REQUIREMENT A: Please write out the part of the HIV HCV coinfection post starting at "HIV-infected patients with acute HCV (HIV" and ending at "monoinfected patients (98%).", word for word.
REQUIREMENT B: Render this sentence from the HIV HCV coinfection post in Spanish: "HCV reinfection is also thought to be a possible reason for treatment failure in monoinfected injecting drug users."

══ EXCERPT TO READ

HIV HCV coinfection: Reasons for HCV Tx failure

Posted on April 13, 2015

New study suggests that HCV reinfection is not the reason for HCV treatment failure in sexually active HIV-infected patients with acute HCV

HIV-infected patients with acute HCV (HIV HCV coinfection) are likely to be at high risk of reexposure and therefore the presence of switching genotype or viral rebound following HCV therapy, indicating treatment failure, is often assumed to be secondary to reinfection. HCV reinfection is also thought to be a possible reason for treatment failure in monoinfected injecting drug users. Acute HCV infection is increasing in incidence among HIV-infected men who have sex with men (MSM) in Europe, Australia, and the United States, which necessitates an understanding of the extent to which HCV reinfection may contribute to the likelihood of HCV treatment failure, especially as sustained virological response rates are typically lower in HIV/HCV coinfected patients (59-71%) than in HCV monoinfected patients (98%).

════
══ SUPPLIED RECORDS

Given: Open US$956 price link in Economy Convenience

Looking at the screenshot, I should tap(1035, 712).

════
══ SUPPLIED RECORDS

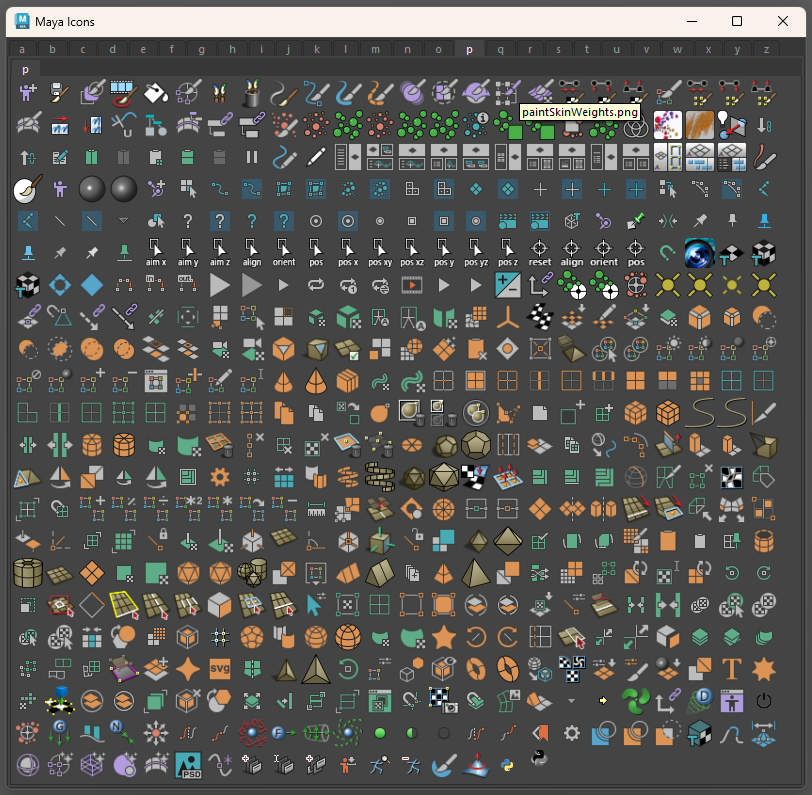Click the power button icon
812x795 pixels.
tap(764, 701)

════

RESULT A:
HIV-infected patients with acute HCV (HIV HCV coinfection) are likely to be at high risk of reexposure and therefore the presence of switching genotype or viral rebound following HCV therapy, indicating treatment failure, is often assumed to be secondary to reinfection. HCV reinfection is also thought to be a possible reason for treatment failure in monoinfected injecting drug users. Acute HCV infection is increasing in incidence among HIV-infected men who have sex with men (MSM) in Europe, Australia, and the United States, which necessitates an understanding of the extent to which HCV reinfection may contribute to the likelihood of HCV treatment failure, especially as sustained virological response rates are typically lower in HIV/HCV coinfected patients (59-71%) than in HCV monoinfected patients (98%).

RESULT B: También se cree que la reinfección por el VHC es una posible causa del fracaso del tratamiento en usuarios de drogas inyectables monoinfectados.